=== The input ===
________________________________________

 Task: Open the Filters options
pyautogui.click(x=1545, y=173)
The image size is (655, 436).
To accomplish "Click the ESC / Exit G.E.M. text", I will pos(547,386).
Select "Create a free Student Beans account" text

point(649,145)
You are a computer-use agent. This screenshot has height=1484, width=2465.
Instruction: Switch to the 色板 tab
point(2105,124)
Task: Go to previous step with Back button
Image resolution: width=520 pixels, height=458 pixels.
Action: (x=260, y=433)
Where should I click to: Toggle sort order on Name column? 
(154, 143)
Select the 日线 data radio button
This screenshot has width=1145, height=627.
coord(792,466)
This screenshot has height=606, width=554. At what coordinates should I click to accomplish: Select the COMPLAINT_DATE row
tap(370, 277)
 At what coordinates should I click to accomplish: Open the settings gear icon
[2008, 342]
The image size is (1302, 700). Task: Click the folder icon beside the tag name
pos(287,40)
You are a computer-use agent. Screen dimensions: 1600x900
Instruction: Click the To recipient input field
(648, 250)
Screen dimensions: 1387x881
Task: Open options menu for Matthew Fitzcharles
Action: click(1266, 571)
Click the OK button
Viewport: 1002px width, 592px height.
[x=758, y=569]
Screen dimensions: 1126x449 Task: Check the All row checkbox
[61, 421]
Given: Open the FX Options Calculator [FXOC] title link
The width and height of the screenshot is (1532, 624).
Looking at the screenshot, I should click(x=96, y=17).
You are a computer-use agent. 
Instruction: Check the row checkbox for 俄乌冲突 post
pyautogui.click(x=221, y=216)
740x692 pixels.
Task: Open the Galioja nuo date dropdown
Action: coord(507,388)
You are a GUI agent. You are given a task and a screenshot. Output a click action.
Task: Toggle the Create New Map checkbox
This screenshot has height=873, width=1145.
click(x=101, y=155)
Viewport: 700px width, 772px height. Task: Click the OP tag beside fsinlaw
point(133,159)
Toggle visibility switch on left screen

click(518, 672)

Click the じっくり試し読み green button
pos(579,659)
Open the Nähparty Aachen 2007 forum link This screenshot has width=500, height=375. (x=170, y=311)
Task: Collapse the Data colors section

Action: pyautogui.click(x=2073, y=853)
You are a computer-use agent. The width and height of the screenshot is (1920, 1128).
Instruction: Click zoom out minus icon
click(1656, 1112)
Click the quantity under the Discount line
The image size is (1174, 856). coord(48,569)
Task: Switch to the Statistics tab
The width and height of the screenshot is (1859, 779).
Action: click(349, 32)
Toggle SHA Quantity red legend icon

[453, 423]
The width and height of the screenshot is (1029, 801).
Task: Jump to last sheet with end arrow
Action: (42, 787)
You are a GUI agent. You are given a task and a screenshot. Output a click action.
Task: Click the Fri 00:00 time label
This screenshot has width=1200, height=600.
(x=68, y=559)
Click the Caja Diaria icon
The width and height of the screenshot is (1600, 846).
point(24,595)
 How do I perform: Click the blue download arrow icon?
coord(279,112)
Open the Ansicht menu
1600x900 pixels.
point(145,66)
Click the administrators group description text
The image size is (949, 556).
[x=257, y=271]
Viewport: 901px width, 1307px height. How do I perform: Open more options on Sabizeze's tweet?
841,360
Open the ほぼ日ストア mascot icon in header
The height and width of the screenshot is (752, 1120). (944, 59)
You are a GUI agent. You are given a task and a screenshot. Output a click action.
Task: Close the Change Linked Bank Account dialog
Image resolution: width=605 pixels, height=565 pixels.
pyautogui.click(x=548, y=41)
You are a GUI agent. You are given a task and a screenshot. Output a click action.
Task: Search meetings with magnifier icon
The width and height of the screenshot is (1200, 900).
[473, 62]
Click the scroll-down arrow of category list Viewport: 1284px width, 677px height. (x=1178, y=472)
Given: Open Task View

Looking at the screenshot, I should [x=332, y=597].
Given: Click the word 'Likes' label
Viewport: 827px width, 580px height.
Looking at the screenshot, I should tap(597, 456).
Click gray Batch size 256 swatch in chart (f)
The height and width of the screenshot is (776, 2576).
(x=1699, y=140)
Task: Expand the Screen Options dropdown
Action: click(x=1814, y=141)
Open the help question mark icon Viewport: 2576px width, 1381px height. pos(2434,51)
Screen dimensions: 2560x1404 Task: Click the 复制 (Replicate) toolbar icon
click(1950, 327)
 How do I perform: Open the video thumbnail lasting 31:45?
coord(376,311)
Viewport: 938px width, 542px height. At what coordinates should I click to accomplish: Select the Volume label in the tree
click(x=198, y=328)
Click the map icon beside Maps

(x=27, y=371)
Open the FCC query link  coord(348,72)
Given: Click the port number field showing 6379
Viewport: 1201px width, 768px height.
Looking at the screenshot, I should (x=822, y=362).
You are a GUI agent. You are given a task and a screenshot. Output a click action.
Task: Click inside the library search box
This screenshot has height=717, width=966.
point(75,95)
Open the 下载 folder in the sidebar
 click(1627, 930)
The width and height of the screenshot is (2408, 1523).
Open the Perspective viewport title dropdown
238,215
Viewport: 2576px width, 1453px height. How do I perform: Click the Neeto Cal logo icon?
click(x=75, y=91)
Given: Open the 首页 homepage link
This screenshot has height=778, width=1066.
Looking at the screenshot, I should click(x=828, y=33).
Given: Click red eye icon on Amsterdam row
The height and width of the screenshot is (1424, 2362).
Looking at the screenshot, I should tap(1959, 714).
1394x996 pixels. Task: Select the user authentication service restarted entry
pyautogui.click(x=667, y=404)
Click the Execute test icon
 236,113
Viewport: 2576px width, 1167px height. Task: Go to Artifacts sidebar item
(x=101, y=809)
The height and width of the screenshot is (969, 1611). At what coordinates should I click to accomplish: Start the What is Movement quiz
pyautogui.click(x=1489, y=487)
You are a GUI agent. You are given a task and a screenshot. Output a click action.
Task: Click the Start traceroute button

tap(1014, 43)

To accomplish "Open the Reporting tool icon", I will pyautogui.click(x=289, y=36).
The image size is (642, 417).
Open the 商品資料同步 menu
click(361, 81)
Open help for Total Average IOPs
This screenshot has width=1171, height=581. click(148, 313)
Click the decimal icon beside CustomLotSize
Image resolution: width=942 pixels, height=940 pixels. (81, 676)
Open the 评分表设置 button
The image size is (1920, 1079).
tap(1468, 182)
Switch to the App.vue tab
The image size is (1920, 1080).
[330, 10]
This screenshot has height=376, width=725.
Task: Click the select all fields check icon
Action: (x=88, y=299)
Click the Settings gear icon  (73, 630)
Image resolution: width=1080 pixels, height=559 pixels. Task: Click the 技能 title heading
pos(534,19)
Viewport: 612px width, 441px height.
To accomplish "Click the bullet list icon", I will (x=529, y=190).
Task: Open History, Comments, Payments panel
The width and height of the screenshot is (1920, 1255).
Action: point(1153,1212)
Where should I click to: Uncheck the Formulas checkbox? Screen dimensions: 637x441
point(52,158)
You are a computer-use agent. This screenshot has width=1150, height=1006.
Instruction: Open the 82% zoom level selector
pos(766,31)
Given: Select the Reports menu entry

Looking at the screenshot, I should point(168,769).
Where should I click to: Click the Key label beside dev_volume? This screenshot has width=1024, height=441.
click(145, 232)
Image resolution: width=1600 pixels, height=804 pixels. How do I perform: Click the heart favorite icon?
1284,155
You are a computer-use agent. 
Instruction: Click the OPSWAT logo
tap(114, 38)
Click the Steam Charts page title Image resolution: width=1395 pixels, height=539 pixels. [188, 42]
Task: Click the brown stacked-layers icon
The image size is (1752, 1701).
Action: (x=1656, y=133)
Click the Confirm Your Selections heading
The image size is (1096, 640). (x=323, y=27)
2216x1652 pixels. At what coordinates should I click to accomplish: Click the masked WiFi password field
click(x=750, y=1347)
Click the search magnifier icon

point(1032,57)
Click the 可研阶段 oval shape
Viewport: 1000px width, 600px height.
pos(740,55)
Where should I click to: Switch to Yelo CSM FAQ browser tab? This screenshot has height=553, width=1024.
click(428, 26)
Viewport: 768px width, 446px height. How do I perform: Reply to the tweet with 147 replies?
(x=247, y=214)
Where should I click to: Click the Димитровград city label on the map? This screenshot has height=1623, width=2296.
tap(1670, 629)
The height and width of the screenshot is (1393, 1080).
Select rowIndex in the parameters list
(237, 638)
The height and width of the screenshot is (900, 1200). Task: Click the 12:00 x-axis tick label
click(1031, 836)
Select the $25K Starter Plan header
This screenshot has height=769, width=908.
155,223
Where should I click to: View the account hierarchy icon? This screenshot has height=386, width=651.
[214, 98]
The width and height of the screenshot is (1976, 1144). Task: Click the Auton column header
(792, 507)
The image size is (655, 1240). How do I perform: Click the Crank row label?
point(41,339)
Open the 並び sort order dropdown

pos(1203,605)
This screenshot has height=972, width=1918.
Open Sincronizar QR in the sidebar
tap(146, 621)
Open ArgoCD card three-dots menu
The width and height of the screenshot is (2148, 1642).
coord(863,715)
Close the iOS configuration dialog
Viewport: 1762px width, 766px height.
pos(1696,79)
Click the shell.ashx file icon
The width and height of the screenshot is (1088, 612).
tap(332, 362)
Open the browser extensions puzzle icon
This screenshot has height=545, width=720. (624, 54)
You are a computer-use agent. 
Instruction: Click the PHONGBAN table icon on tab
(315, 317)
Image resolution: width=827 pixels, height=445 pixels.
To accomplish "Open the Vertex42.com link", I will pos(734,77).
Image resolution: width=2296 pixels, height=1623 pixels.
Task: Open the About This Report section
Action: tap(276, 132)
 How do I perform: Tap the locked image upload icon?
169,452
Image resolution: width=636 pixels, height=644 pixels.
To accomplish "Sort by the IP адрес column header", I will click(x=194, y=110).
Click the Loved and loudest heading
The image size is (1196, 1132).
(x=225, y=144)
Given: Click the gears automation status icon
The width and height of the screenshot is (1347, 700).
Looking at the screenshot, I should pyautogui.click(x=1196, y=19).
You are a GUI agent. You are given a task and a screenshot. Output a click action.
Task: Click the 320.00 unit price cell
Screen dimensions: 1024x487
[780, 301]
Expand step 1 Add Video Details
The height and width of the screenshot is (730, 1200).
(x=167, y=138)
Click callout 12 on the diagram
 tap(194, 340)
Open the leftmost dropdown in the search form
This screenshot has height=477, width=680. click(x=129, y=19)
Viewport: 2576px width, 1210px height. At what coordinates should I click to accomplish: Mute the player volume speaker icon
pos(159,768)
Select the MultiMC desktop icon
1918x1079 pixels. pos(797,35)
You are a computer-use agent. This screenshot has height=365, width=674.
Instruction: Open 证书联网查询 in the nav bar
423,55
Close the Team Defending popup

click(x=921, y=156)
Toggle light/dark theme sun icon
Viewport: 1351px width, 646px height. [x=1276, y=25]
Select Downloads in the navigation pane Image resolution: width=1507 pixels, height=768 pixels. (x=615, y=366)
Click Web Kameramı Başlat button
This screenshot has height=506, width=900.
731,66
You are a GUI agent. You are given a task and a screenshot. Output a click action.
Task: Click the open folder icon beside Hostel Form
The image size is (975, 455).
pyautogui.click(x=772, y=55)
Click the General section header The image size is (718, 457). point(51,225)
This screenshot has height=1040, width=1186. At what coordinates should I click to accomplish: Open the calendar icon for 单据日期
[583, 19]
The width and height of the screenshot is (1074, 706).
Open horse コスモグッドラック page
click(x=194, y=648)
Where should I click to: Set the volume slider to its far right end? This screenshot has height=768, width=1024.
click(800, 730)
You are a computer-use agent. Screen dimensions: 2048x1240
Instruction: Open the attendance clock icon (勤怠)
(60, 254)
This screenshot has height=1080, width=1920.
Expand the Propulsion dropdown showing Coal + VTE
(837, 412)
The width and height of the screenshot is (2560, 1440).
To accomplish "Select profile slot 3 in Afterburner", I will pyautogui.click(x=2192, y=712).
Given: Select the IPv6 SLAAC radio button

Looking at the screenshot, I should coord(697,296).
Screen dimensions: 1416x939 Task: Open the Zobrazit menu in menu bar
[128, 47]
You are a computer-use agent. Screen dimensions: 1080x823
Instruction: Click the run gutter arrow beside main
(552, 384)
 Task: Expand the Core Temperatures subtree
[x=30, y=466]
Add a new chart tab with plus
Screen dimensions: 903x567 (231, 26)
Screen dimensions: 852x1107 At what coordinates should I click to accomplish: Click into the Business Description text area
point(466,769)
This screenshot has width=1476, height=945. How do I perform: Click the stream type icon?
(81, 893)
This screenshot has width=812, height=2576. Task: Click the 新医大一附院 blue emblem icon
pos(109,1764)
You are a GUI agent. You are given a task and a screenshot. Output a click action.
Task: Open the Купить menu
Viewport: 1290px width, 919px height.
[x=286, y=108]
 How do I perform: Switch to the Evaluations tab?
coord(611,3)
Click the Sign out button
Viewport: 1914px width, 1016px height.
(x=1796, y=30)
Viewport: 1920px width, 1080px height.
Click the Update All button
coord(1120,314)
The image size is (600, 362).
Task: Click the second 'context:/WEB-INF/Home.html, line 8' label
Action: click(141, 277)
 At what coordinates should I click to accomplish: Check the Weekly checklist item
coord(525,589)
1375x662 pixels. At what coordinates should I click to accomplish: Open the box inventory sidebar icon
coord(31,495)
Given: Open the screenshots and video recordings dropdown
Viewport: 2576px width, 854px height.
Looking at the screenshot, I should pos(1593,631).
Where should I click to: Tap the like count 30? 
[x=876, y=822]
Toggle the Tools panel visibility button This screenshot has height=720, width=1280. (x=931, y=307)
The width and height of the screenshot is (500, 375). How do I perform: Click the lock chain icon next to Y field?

________________________________________

=== Exercise goal ===
Rewrite the lines from the one containing "Expand step 1 Add Video Details" through the one containing "[x=30, y=466]", inclusive, replacing "Instruction" with "Goal" and leaving everything else unchanged.

=== Exercise response ===
Expand step 1 Add Video Details
The height and width of the screenshot is (730, 1200).
(x=167, y=138)
Click callout 12 on the diagram
 tap(194, 340)
Open the leftmost dropdown in the search form
This screenshot has height=477, width=680. click(x=129, y=19)
Viewport: 2576px width, 1210px height. At what coordinates should I click to accomplish: Mute the player volume speaker icon
pos(159,768)
Select the MultiMC desktop icon
1918x1079 pixels. pos(797,35)
You are a computer-use agent. This screenshot has height=365, width=674.
Goal: Open 证书联网查询 in the nav bar
423,55
Close the Team Defending popup

click(x=921, y=156)
Toggle light/dark theme sun icon
Viewport: 1351px width, 646px height. [x=1276, y=25]
Select Downloads in the navigation pane Image resolution: width=1507 pixels, height=768 pixels. (x=615, y=366)
Click Web Kameramı Başlat button
This screenshot has height=506, width=900.
731,66
You are a GUI agent. You are given a task and a screenshot. Output a click action.
Task: Click the open folder icon beside Hostel Form
The image size is (975, 455).
pyautogui.click(x=772, y=55)
Click the General section header The image size is (718, 457). point(51,225)
This screenshot has height=1040, width=1186. At what coordinates should I click to accomplish: Open the calendar icon for 单据日期
[583, 19]
The width and height of the screenshot is (1074, 706).
Open horse コスモグッドラック page
click(x=194, y=648)
Where should I click to: Set the volume slider to its far right end? This screenshot has height=768, width=1024.
click(800, 730)
You are a computer-use agent. Screen dimensions: 2048x1240
Goal: Open the attendance clock icon (勤怠)
(60, 254)
This screenshot has height=1080, width=1920.
Expand the Propulsion dropdown showing Coal + VTE
(837, 412)
The width and height of the screenshot is (2560, 1440).
To accomplish "Select profile slot 3 in Afterburner", I will pyautogui.click(x=2192, y=712).
Given: Select the IPv6 SLAAC radio button

Looking at the screenshot, I should coord(697,296).
Screen dimensions: 1416x939 Task: Open the Zobrazit menu in menu bar
[128, 47]
You are a computer-use agent. Screen dimensions: 1080x823
Goal: Click the run gutter arrow beside main
(552, 384)
 Task: Expand the Core Temperatures subtree
[x=30, y=466]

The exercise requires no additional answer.